▸ **Aim of the exercise**
Leave out the pictures and print precisely the lines from the line with "Task: Click the publisher" to the final line of the entries, both ends included.

▸ **Material supplied**
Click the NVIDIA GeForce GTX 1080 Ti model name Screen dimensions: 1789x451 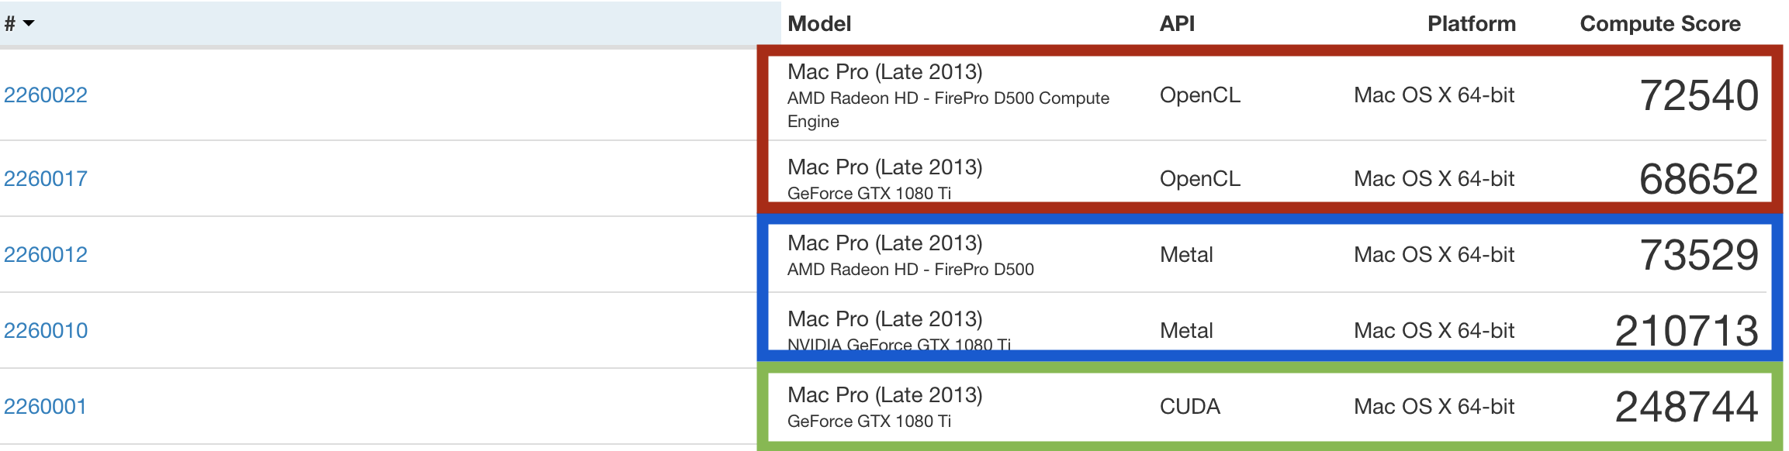[x=899, y=344]
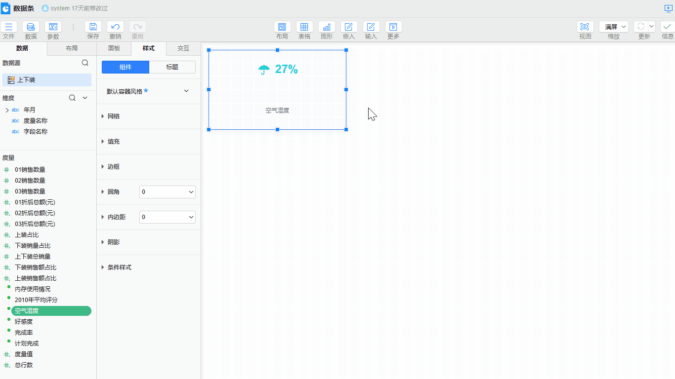This screenshot has height=379, width=675.
Task: Open the Chart (图形) component icon
Action: (327, 27)
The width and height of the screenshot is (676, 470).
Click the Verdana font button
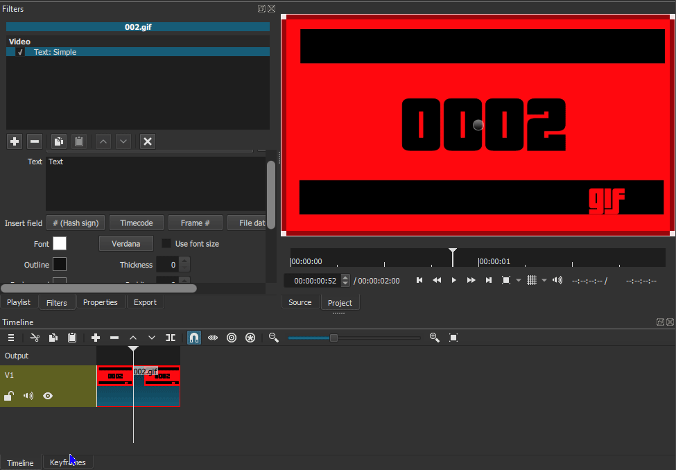(x=125, y=244)
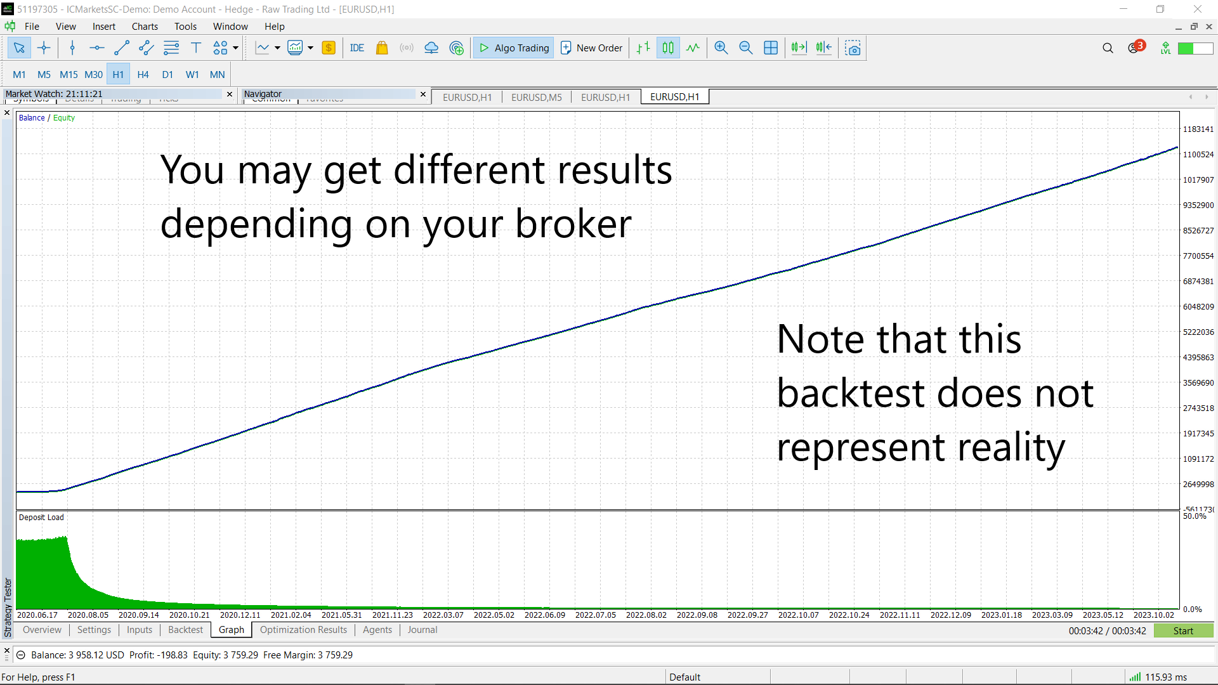Screen dimensions: 1218x685
Task: Select the Backtest tab
Action: [184, 630]
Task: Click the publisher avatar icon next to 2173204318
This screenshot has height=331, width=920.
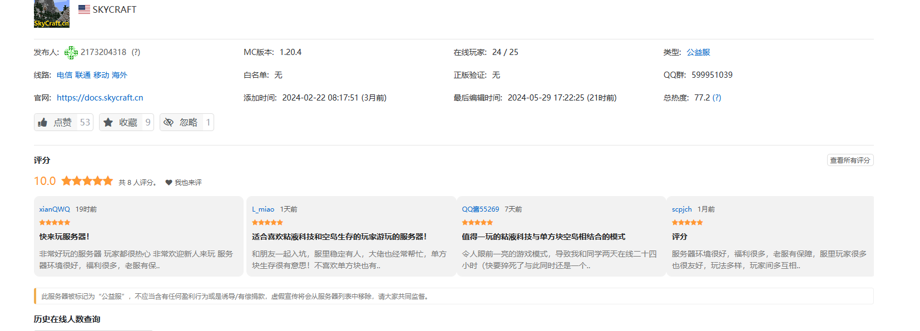Action: 71,53
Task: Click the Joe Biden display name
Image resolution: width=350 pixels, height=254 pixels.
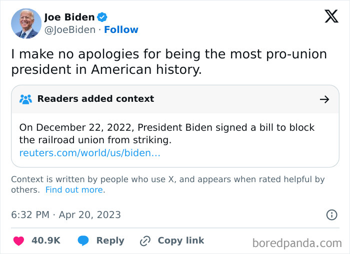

▸ **Exercise result**
Task: Click the publisher avatar icon next to 2173204318
This screenshot has height=331, width=920.
Action: 71,53
Task: Click the Joe Biden display name
Image resolution: width=350 pixels, height=254 pixels.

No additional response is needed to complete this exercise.